In another example, an apparatus for generating one or more frames is provided. The apparatus includes: means for capturing sensor data for a frame associated with a scene; means for generating a first portion of the frame from the sensor data based on information corresponding to a first region of interest (ROI), the first portion having a first resolution; means for downsampling a second portion of the frame from the sensor data to a second resolution that is lower than the first resolution, wherein the first portion represents a first field of view (FOV) and the second portion represents a second FOV that is larger than the first FOV; means for compressing the first portion of the frame based on information in the second portion of the frame corresponding to the first ROI; and means for outputting the compressed first portion of the frame and the second portion of the frame.

In some aspects, one or more of the apparatuses described herein is, is part of, and/or includes an extended reality (XR) device or system (e.g., a virtual reality (VR) device, an augmented reality (AR) device, or a mixed reality (MR) device), a mobile device (e.g., a mobile telephone or other mobile device), a wearable device, a wireless communication device, a camera, a personal computer, a laptop computer, a vehicle or a computing device or component of a vehicle, a server computer or server device (e.g., an edge or cloud-based server, a personal computer acting as a server device, a mobile device such as a mobile phone acting as a server device, an XR device acting as a server device, a vehicle acting as a server device, a network router, or other device acting as a server device), another device, or a combination thereof. In some aspects, each apparatus can include a camera or multiple cameras for capturing one or more images. In some aspects, each apparatus can include a display or multiple displays for displaying one or more images, notifications, and/or other displayable data. In some aspects, each apparatus can include one or more sensors (e.g., one or more inertial measurement units (IMUs), such as one or more gyroscopes, one or more gyrometers, one or more accelerometers, or any combination thereof, and/or other sensor.

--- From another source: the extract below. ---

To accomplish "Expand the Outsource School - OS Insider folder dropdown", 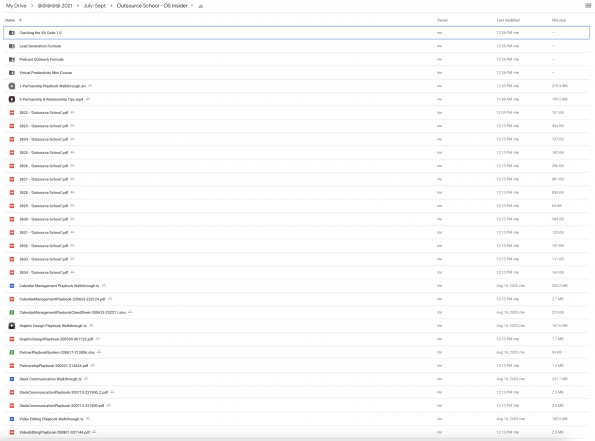I will point(192,6).
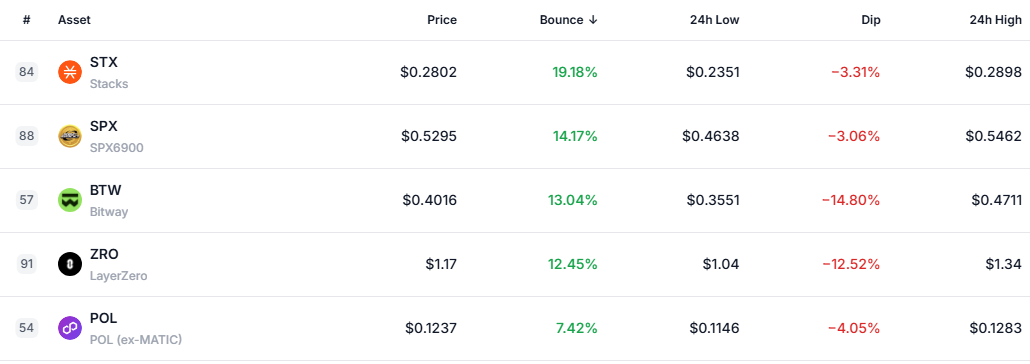Image resolution: width=1030 pixels, height=364 pixels.
Task: Click BTW bounce value 13.04%
Action: [573, 200]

This summary is not intended to identify key or essential features of the claimed subject matter, nor is it intended to be used in isolation to determine the scope of the claimed subject matter. The subject matter should be understood by reference to appropriate portions of the entire specification of this patent, any or all drawings, and each claim.

The foregoing, together with other features and embodiments, will become more apparent upon referring to the following specification, claims, and accompanying drawings.

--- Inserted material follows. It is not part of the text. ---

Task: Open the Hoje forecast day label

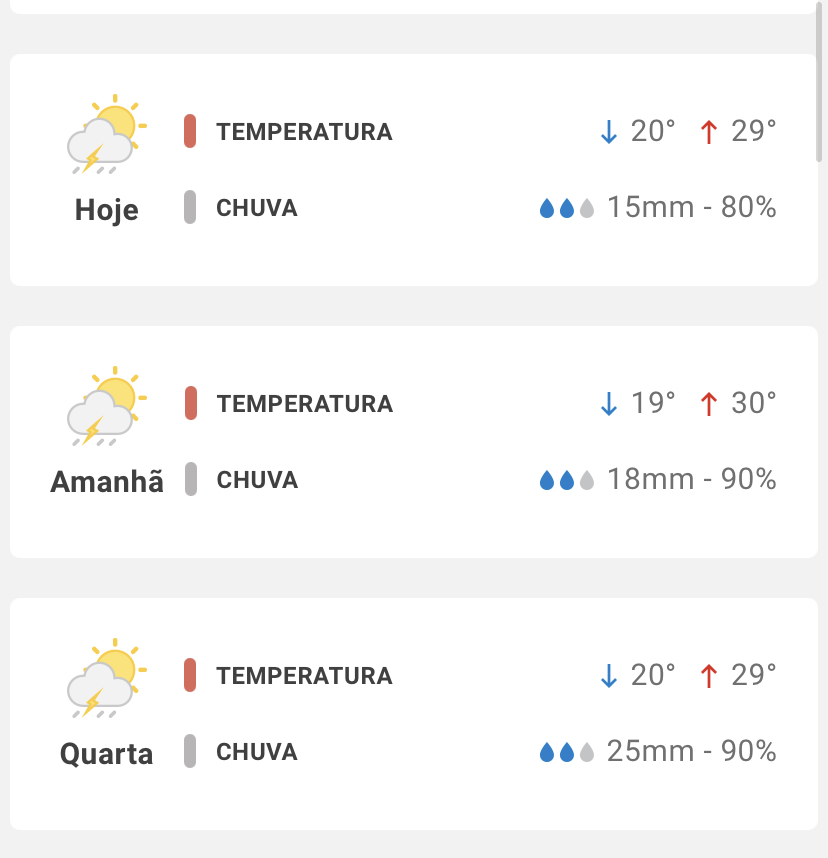Action: (x=106, y=210)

BRIEF DESCRIPTION OF THE DRAWINGS

Illustrative embodiments of the present application are described in detail below with reference to the following drawing figures:

FIG. 1 is a diagram illustrating an example of an image capture and processing system, in accordance with some examples;

FIG. 2A is a diagram illustrating an example of a quad color filter array, in accordance with some examples;

FIG. 2B is a diagram illustrating an example of a binning pattern resulting from application of a binning process to the quad color filter array of FIG. 2A, in accordance with some examples;

FIG. 3 is a diagram illustrating an example of binning of a Bayer pattern, in accordance with some examples;

FIG. 4 is a diagram illustrating an example of an extended reality (XR) system, in accordance with some examples;

FIG. 5 is a block diagram illustrating an example of an XR system with fovea compression in accordance with some aspects of the disclosure;

FIGS. 6A and 6B are conceptual illustrations of frames with different foveation regions in accordance with some aspects of the disclosure;

FIG. 7 is a conceptual diagram of a system for compressing foveated streams in accordance with some aspects of the disclosure;

FIG. 8 is a conceptual diagram of a system for decompressing foveated streams in accordance with some aspects of the disclosure;

FIG. 9 is a block diagram of an XR system including an image sensor configured to perform compressed foveated sensing in accordance with some aspects of the disclosure;

FIG. 10 is a block diagram of another XR system configured to perform compressed foveated sensing in accordance with some aspects of the disclosure;

FIG. 11 is a block diagram of another XR system configured to perform compressed foveated sensing in accordance with some aspects of the disclosure;

FIG. 12 is a block diagram illustrating an example of an XR system with multi-fovea compression in accordance with some aspects of the disclosure;

FIG. 13 is a block diagram illustrating an example of an XR system with multi-fovea decompression in accordance with some aspects of the disclosure;

FIG. 14 is a flow diagram illustrating an example of a process for generating one or more compressed frames using foveated sensing, in accordance with some examples; and

FIG. 15 is a diagram illustrating an example of a computing system for implementing certain aspects described herein.

DETAILED DESCRIPTION

Certain aspects and embodiments of this disclosure are provided below. Some of these aspects and embodiments may be applied independently and some of them may be applied in combination as would be apparent to those of skill in the art. In the following description, for the purposes of explanation, specific details are set forth in order to provide a thorough understanding of embodiments of the application. However, it will be apparent that various embodiments may be practiced without these specific details. The figures and description are not intended to be restrictive.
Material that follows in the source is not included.